Ci sono corpi nel ventre del mare. E domani saranno dimenticati. Sta a noi, oggi, raccontare queste e altre storie, senza giudizi di parte. Non dettati dalla politica, non scritti sotto effetti di ideologie più o meno valide. Perché sono morti uomini donne e bambini. Ci sono ancora le foto che galleggiano nell’acqua trasparente di Lampedusa, benedetta Locanda Almayer che resiste al fuoco incrociato, di sbarchi e di promesse di aiuto e sostegno. Non crolla, continua a raccontare storie. Di vita, anche e soprattutto. Qualcuno le ascolterà, le parole e le storie, di chi viaggia su un barcone e di chi accoglie e soccorre. Non svaniscono, né le parole né le storie, con una zattera che affonda. Restano, e da qualche parte qualcuno, prima o poi, le troverà. Le preghiere, i canti, i pensieri, i gesti, le lacrime e i sorrisi di speranza. Non è solo orrore, non solo gasolio, non è solo acqua di mare che brucia dentro e fuori. Sono parole. Ma non le nostre, quelle di chi c’è ancora, per raccontare la paura e i soccorsi, la rabbia e lo sdegno. Queste sono le parole che restano. Queste le storie per cui intendiamo fare da megafono. Altrimenti il nostro lavoro, per come lo intendiamo noi, ha veramente poco senso. E quel poco di senso che riusciamo a mantenere, intendiamo stringerlo forte tra le mani, e non lasciarlo andare via così facilmente. Un po’ come le foto con gli auguri di buon viaggio, che stanno ancora lì in mezzo al Blu, da qualche parte. E’ un dovere, nei confronti di chi ha creduto di poter dare un senso più giusto alla sua vita. Ed ha pagato un conto salatissimo.

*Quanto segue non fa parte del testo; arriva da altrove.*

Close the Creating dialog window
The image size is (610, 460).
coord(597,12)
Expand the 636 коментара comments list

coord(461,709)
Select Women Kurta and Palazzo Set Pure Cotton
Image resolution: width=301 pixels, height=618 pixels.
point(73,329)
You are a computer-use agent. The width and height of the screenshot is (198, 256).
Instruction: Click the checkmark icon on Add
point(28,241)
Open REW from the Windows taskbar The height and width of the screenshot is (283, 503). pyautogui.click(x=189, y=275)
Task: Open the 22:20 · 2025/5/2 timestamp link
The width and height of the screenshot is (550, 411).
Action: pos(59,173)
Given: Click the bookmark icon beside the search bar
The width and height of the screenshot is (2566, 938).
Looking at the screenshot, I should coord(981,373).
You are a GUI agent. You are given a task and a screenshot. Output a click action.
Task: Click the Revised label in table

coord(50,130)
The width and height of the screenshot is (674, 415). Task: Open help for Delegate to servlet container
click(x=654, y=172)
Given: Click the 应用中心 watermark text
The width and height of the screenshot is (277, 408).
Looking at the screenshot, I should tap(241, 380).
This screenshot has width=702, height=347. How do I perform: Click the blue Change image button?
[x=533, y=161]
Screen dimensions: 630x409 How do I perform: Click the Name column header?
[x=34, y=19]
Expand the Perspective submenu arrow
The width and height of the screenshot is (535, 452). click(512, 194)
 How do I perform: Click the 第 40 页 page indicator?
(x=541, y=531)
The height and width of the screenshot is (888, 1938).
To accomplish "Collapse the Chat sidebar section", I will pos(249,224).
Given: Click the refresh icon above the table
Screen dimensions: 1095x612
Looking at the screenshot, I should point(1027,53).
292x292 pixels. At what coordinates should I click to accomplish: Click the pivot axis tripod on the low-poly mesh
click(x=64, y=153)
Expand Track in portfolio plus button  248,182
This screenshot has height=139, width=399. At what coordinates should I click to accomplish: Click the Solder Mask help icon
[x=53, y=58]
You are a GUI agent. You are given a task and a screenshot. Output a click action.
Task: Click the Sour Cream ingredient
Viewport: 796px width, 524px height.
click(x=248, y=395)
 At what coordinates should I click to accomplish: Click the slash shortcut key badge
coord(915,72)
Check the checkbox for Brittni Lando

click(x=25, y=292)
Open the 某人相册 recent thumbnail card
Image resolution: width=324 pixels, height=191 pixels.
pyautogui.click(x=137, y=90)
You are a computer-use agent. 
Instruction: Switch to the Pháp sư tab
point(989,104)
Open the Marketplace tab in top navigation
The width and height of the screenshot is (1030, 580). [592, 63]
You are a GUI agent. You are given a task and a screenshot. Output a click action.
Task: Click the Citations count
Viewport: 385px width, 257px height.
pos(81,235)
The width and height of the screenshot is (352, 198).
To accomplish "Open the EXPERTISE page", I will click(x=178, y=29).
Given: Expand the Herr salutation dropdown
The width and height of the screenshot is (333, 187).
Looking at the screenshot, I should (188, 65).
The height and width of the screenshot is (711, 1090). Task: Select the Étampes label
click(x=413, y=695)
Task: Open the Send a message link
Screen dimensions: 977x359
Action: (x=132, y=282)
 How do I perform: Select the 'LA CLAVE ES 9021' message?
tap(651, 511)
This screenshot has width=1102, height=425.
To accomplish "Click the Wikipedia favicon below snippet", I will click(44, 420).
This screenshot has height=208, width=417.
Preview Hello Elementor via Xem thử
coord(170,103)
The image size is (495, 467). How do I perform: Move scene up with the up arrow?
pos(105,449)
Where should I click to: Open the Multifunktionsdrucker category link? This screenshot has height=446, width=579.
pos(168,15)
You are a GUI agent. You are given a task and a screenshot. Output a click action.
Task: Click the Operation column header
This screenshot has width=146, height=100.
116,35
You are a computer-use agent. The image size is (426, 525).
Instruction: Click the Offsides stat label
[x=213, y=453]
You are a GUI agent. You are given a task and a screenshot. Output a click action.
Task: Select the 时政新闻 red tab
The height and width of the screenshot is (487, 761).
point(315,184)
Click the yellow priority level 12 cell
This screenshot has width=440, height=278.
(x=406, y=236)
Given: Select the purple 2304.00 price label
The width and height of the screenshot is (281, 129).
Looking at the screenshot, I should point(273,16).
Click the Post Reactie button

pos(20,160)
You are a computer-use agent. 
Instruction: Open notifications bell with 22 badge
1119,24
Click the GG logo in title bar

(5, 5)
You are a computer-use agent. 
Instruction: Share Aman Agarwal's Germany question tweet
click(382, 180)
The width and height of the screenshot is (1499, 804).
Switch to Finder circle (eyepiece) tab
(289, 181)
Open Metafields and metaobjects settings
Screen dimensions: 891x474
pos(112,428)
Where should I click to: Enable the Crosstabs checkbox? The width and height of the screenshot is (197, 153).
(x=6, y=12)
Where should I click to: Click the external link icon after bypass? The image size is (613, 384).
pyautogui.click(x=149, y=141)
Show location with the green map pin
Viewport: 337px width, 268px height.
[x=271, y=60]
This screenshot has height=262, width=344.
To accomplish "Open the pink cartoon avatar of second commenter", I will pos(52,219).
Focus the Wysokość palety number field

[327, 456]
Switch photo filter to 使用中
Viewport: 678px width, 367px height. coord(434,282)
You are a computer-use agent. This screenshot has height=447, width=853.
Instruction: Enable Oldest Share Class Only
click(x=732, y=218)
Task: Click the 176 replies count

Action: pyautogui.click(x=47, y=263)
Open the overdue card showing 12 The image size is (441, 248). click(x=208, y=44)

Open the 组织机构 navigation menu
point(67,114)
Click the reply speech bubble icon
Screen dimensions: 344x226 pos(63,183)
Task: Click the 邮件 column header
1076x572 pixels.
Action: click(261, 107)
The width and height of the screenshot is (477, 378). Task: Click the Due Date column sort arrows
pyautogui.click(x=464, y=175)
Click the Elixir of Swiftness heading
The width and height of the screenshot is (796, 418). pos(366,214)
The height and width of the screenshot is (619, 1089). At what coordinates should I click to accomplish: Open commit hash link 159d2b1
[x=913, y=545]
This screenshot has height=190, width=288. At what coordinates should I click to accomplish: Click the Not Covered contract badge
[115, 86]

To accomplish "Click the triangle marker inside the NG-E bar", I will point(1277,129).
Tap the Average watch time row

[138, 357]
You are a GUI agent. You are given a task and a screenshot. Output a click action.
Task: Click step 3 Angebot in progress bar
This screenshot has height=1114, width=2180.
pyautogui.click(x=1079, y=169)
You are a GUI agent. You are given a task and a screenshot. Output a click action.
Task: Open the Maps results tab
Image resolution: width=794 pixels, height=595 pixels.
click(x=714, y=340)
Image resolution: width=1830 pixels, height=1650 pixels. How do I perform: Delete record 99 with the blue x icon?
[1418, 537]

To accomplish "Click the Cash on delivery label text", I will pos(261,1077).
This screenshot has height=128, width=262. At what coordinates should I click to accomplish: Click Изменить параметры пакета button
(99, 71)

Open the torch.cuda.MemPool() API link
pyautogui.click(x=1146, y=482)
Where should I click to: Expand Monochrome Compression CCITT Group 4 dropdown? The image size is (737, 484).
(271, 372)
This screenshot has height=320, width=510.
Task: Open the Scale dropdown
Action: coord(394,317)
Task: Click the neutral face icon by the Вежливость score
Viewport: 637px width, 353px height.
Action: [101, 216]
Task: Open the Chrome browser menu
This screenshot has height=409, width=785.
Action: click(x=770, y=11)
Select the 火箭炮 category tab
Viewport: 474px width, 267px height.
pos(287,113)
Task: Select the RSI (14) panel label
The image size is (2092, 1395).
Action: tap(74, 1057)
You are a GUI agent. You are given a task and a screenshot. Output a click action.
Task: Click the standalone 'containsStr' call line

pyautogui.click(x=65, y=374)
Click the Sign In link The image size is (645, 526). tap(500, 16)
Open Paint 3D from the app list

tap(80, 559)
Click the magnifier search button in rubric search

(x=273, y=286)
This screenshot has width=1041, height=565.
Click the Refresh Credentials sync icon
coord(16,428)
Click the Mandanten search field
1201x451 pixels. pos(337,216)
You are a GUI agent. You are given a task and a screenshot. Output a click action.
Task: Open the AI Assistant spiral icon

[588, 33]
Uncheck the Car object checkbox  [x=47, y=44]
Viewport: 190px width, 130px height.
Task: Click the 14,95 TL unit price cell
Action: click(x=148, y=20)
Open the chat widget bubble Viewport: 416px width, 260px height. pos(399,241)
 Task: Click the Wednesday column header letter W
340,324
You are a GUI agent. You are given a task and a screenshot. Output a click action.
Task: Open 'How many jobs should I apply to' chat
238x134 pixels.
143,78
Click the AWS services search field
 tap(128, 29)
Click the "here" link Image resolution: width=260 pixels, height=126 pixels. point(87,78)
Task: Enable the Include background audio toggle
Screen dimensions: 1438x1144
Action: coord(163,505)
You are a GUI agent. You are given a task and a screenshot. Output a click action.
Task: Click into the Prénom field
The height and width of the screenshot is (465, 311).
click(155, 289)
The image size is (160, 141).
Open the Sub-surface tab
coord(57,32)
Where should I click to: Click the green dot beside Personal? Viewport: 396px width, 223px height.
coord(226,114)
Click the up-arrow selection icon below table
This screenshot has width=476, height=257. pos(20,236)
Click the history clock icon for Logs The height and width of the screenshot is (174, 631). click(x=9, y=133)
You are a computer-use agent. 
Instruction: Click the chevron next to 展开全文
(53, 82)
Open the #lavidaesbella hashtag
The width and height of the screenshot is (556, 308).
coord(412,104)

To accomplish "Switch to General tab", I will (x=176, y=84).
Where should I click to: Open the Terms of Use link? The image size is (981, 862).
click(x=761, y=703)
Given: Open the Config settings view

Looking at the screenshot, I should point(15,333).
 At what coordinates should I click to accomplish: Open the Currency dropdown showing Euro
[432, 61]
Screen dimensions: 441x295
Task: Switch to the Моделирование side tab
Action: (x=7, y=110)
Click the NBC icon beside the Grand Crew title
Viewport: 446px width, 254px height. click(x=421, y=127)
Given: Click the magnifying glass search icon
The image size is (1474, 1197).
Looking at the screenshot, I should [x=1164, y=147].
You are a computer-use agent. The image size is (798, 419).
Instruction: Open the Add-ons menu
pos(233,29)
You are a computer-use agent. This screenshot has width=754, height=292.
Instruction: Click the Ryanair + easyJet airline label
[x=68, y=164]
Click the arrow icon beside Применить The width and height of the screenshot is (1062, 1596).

(Abbiamo usato alcuni brani tratti da Oceano Mare, di Alessandro Baricco. Libro bellissimo, immaginifico, poetico. Forte e crudele. Decisamente, un libro che è molto vicino al concetto di Mare che più ci piace. Il Mare è senza spiegazioni. Ma rispetta l’uomo, molto di più degli abitanti delle Terre Emerse).